Investing Amid Rising Inflation and Recession Fears

The US economy is facing concerns of slowing growth, price hikes due to tariffs, and rising inflation. To address these issues, we’ve conducted a scenario analysis for investment portfolios using historical data and market trends.

Inflation Expectations
US zero-coupon inflation rate and breakeven inflation rate have steadily risen over the past six months, indicating increasing expectations of higher prices. The Federal Reserve Bank of New York’s Center for Microeconomic Data and Survey of Consumer Expectations suggest that consumers remain concerned about rising household staples and tariffs.

GDP Growth Forecasts
The Federal Reserve Bank of Atlanta has revised its GDP growth forecast to a negative Q1 2025, sparking concerns of a US recession. While the official statistics do not yet show negative GDP growth, the unemployment rate is close to 4.1%, and economic activity has slowed from 3.1% in Q3 2024 to 2.5% in Q4 2024.

Scenario Analysis
We’ve defined three scenarios: inflation, recession, and stagflation. Inflation scenarios involve rising inflation rates of 0.5% or 1%. The recession scenario assumes a shallow or severe recession with varying impacts on equities and bonds. Stagflation scenarios combine rising inflation and recession environments.

Investment Strategies
We tested the impact of these scenarios on various standard investment strategies, including US Aggressive Growth, US Growth, US Moderate, US Balanced, US Conservative, US Income, US Core Bond, and more. Our analysis reveals that:

* Inflation scenarios favor equities with positive returns.
* Bonds are negatively impacted in recession scenarios.
* Strategies with more equity allocation perform better in inflation scenarios but worse in recession scenarios.

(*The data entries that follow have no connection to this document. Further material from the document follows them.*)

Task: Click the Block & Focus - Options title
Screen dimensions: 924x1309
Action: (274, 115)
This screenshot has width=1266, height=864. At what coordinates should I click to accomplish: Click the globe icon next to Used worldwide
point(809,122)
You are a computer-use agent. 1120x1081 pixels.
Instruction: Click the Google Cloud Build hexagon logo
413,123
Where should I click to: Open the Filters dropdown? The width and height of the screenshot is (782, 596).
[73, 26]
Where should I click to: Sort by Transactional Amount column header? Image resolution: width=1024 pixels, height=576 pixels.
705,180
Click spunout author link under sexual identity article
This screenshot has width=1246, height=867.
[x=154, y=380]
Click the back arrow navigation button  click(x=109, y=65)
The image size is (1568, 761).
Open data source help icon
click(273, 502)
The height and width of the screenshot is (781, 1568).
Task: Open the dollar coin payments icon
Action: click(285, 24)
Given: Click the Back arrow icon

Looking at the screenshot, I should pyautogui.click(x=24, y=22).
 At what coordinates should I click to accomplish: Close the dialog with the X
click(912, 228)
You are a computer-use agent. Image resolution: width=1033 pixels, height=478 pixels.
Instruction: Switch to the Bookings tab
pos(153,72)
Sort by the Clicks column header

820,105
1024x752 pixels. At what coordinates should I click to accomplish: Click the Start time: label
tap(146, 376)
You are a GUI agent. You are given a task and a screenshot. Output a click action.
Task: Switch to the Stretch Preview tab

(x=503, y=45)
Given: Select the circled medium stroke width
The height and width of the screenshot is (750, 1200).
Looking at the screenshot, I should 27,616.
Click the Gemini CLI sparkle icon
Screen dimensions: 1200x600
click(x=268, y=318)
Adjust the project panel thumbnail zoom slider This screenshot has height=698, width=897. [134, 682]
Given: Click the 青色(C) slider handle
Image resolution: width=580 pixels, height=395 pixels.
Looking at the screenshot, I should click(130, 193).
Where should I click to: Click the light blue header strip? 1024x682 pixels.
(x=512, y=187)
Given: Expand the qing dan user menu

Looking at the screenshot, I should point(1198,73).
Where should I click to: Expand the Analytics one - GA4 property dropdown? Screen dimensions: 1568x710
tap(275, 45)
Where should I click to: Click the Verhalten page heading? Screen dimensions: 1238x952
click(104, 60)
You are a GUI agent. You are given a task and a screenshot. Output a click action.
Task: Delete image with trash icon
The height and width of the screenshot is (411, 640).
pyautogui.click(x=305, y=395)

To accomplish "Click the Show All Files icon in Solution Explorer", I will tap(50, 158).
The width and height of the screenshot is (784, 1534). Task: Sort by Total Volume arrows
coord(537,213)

The core bond strategy performs well during shallow recessions, reducing the negative impact from equities drops. However, severe recession scenarios and stagflation scenarios lead to significant losses across all strategies.

Conclusion
This scenario analysis highlights the importance of considering macro-economic environments when investing. FactSet’s stress testing tools enable users to test investment strategies with various assumptions and enhance their portfolio resilience. Please note that this blog post is for informational purposes only and does not provide legal, tax, or investment advice.